> TEXT SHOWN:

[start]

Pivotal Greenplum Database 4.3.3 Adds Delta Compression

October 15, 2014 Scott Kahler

featured-greenplumThe latest release of Pivotal Greenplum Database, version 4.3.3, adds a number of notable updates, including Delta Compression. This exciting update adds an additional way to compress data in a column to save space. Internal tests and customer data have demonstrated well over 100x compression on 10G worth of TIME values from a dataset.

Pivotal Greenplum DB is a Massive Parallel Processing (MPP) database, which means it spreads data over multiple nodes to harness the compute and IO power of a cluster to process petabyte scale data sets. It also embraces polymorphic storage—the ability to store data in multiple formats within one logical table. A table can have partitions that are row-oriented side by side with partitions that are column oriented. In addition to this, various compression algorithms can be applied at the table and column level.

For example, the latest three months of data in the table can be row-oriented, the next three months columnar and uncompressed, and the following three or more months columnar with compression. As far as the end user is concerned, all data are queried the same, not requiring any changes for data in different parts of the lifecycle. Polymorphic

Delta Compression adds a new approach to compression. In addition to standard lzo and zlib column compression, Pivotal Greenplum DB has been able to perform Run Length Encoding (RLE) compression for awhile now. To understand this, imagine if you had a table with dinner orders. One of those columns defines the order, and when you change from row-based to columnar, the data stored for the column will look like this: Fish, Fish, Fish, Fish, Fish, Fish. RLE compression stores that same type of data as Fish(6).

[end]

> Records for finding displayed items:
[start]

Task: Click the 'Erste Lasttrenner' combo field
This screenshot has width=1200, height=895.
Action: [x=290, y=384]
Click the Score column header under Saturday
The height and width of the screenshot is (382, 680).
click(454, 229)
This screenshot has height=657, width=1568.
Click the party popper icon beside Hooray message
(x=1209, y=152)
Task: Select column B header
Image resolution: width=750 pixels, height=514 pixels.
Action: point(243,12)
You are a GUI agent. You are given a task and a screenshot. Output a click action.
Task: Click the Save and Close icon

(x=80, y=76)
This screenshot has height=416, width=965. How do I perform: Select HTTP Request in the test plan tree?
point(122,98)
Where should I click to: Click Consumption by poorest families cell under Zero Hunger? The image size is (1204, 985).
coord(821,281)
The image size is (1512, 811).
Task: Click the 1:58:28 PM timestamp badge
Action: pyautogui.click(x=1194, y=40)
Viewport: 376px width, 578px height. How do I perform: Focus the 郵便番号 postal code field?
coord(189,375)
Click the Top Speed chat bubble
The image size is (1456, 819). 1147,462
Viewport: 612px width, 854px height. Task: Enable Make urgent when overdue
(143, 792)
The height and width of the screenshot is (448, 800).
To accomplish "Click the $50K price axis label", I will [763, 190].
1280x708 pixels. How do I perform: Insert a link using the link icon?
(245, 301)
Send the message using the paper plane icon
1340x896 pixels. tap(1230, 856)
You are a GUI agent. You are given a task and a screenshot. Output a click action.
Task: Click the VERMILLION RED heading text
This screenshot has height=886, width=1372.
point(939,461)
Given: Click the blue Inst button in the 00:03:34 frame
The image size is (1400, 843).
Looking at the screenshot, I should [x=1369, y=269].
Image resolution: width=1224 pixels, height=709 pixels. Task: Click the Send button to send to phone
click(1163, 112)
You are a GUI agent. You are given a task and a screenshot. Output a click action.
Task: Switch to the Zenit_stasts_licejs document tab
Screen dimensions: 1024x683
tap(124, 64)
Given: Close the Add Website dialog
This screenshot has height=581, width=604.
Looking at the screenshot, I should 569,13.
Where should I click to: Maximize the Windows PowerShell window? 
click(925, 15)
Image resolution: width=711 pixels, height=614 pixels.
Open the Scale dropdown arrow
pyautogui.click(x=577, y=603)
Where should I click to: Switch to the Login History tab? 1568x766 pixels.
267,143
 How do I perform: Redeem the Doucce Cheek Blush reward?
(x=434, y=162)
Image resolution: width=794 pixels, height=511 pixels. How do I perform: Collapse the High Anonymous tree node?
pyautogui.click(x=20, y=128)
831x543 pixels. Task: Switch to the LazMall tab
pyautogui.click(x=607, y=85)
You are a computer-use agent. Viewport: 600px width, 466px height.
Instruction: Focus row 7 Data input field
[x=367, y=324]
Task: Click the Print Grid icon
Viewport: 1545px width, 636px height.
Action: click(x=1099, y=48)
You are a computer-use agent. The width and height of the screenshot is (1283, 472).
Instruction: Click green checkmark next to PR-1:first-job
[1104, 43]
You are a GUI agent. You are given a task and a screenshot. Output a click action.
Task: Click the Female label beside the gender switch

[end]

> WHAT IS BEING ASKED: Print the Delta Compression article from "Delta Compression adds" up to and including "data as Fish(6).". The material comes from a separate source.

> THE RESULT:
Delta Compression adds a new approach to compression. In addition to standard lzo and zlib column compression, Pivotal Greenplum DB has been able to perform Run Length Encoding (RLE) compression for awhile now. To understand this, imagine if you had a table with dinner orders. One of those columns defines the order, and when you change from row-based to columnar, the data stored for the column will look like this: Fish, Fish, Fish, Fish, Fish, Fish. RLE compression stores that same type of data as Fish(6).